WHAT THIS TASK INVOLVES.
With the images left out, print all of the records below exactly.

DATASET.

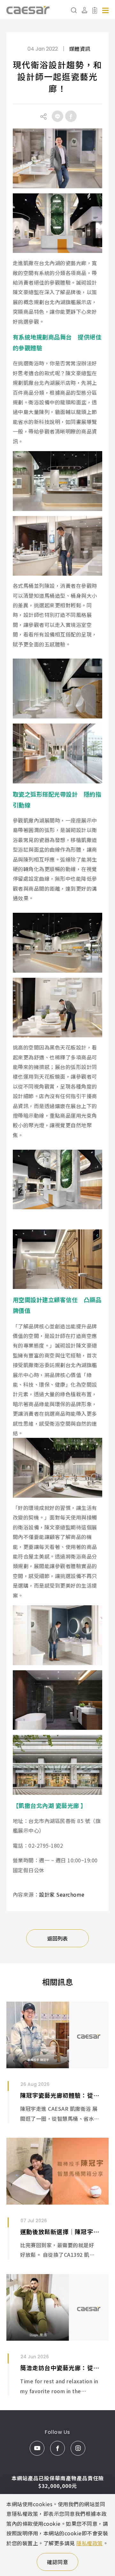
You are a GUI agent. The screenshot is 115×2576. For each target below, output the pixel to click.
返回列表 (57, 1938)
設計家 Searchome (61, 1894)
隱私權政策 (89, 2543)
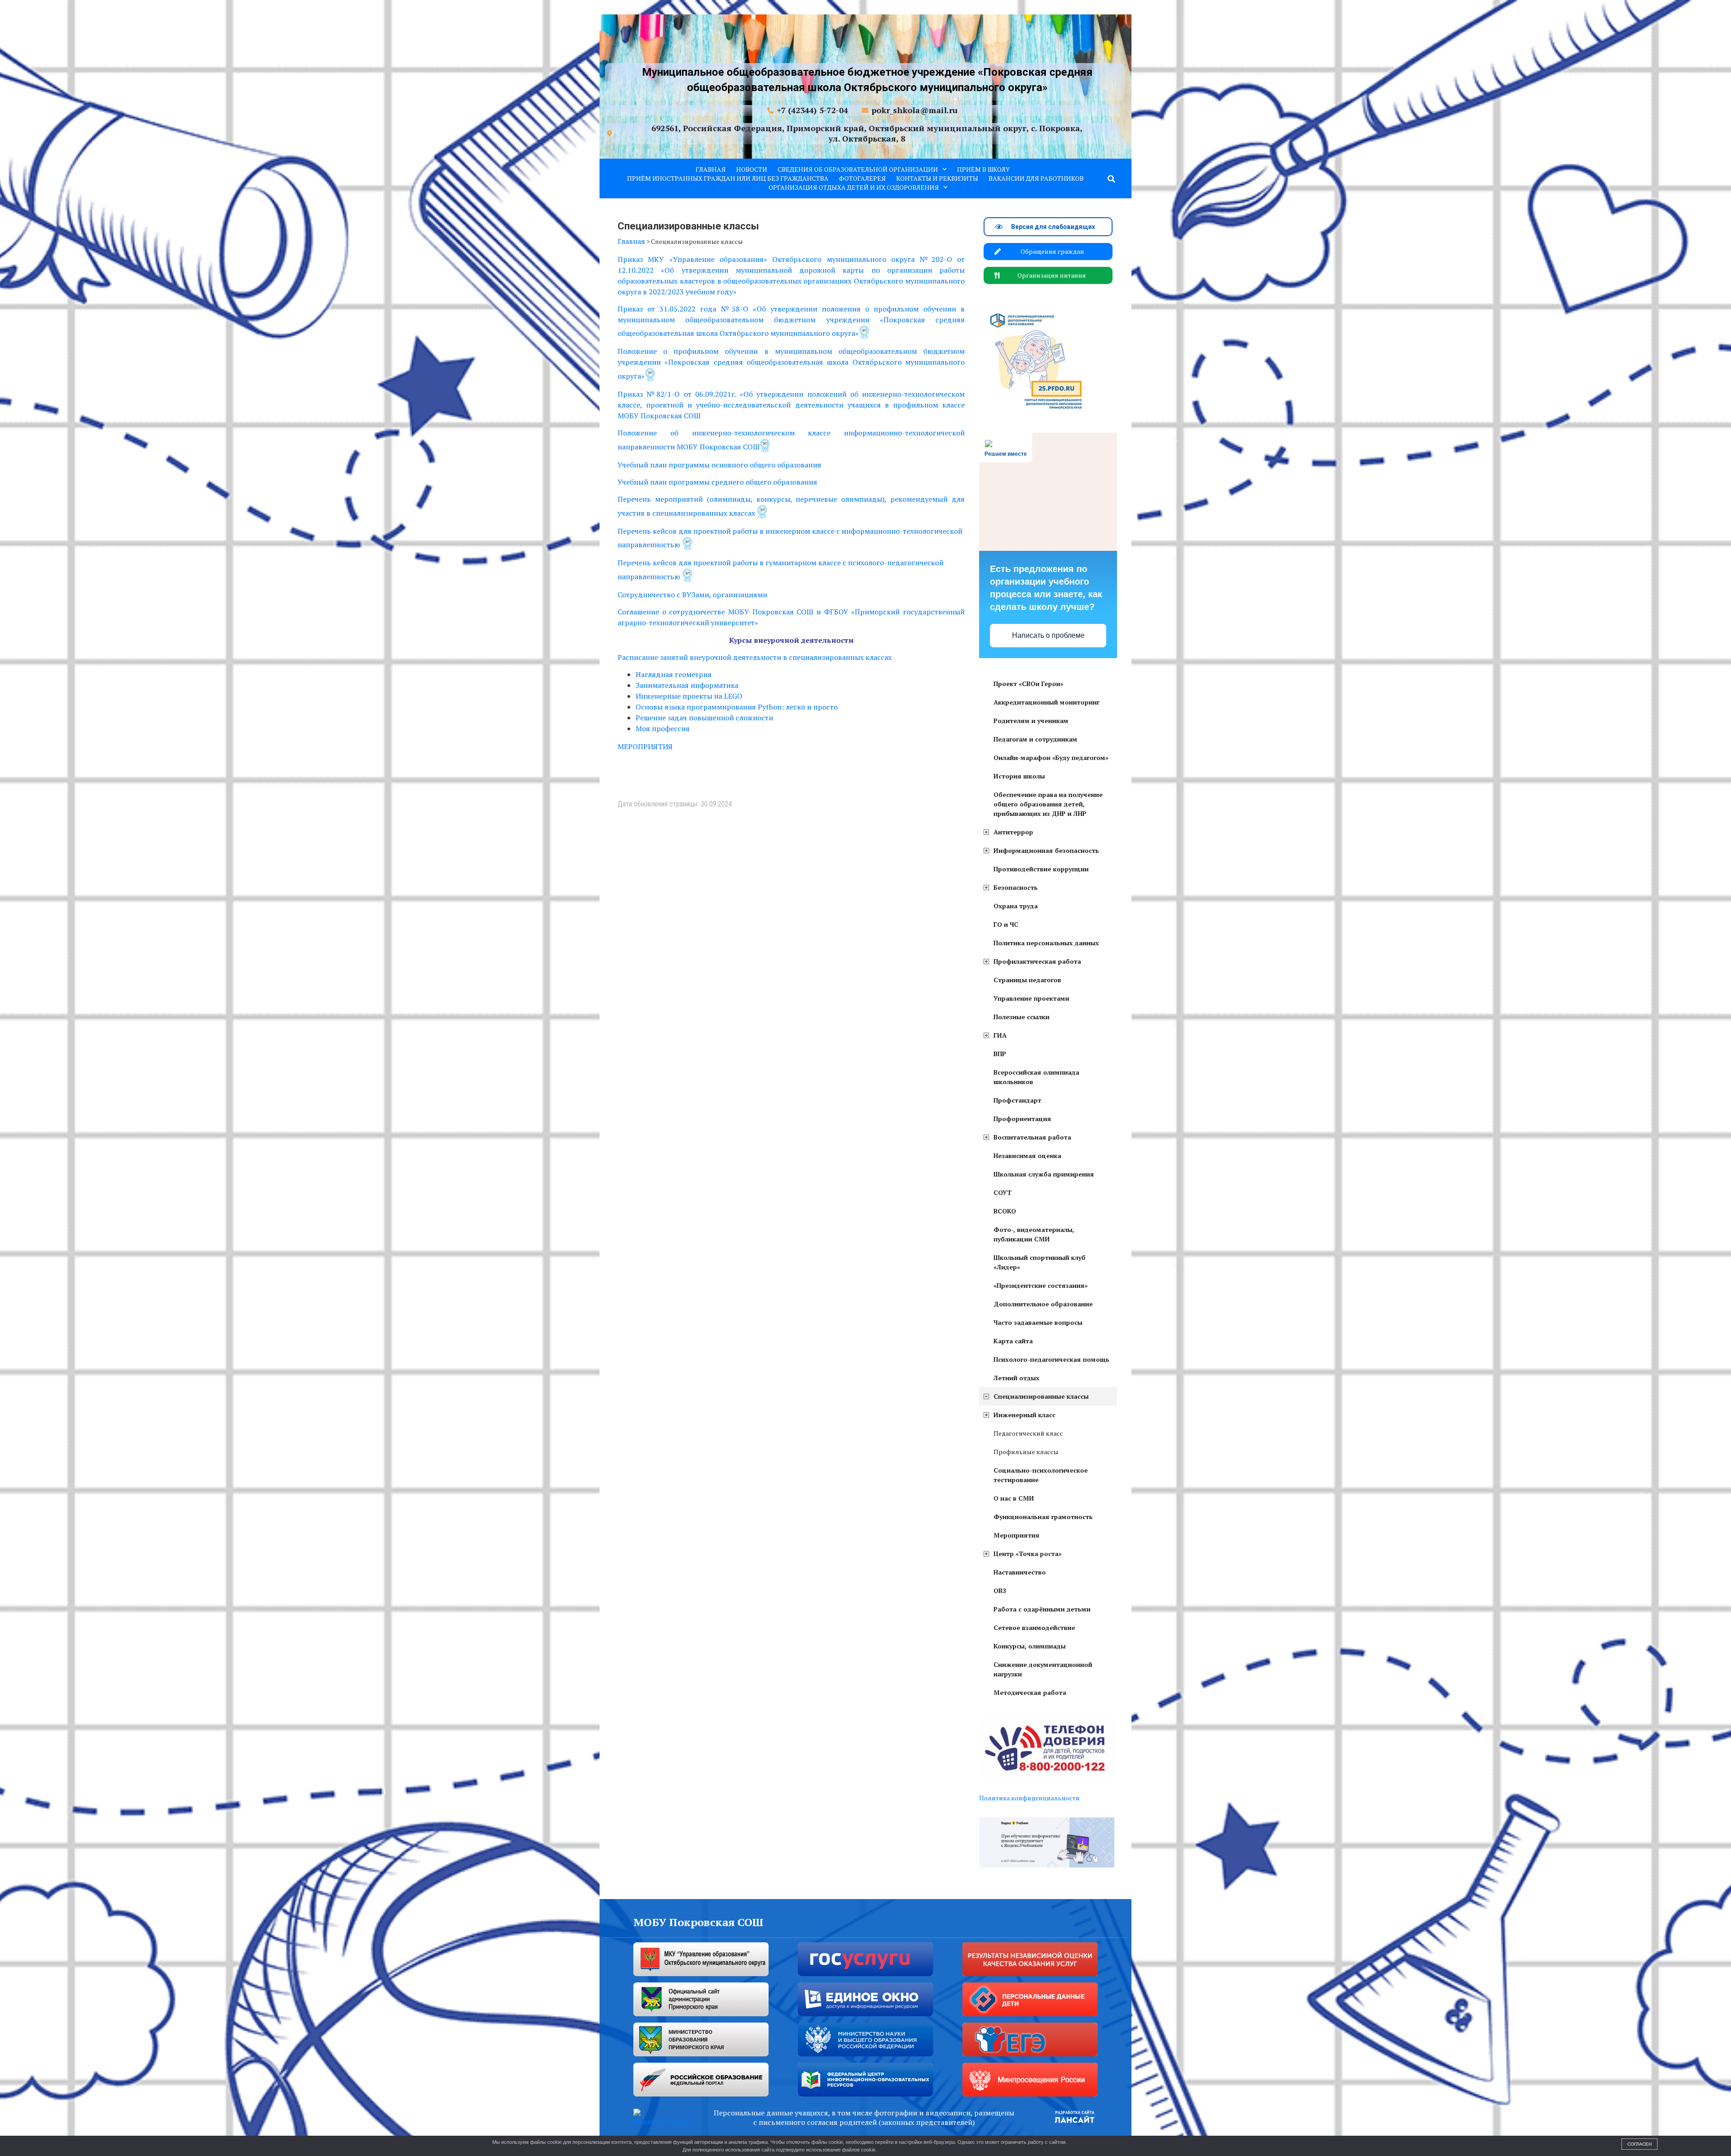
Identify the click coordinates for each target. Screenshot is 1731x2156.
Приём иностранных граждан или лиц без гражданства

ANSWER.
You are a GUI agent. The screenshot is 115×2576. For each target below, output the pixel to click.
返回列表 (57, 1938)
設計家 Searchome (61, 1894)
隱私權政策 (89, 2543)
Identify the click coordinates for each target. Screenshot is 1731x2156.
Приём иностранных граждан или лиц без гражданства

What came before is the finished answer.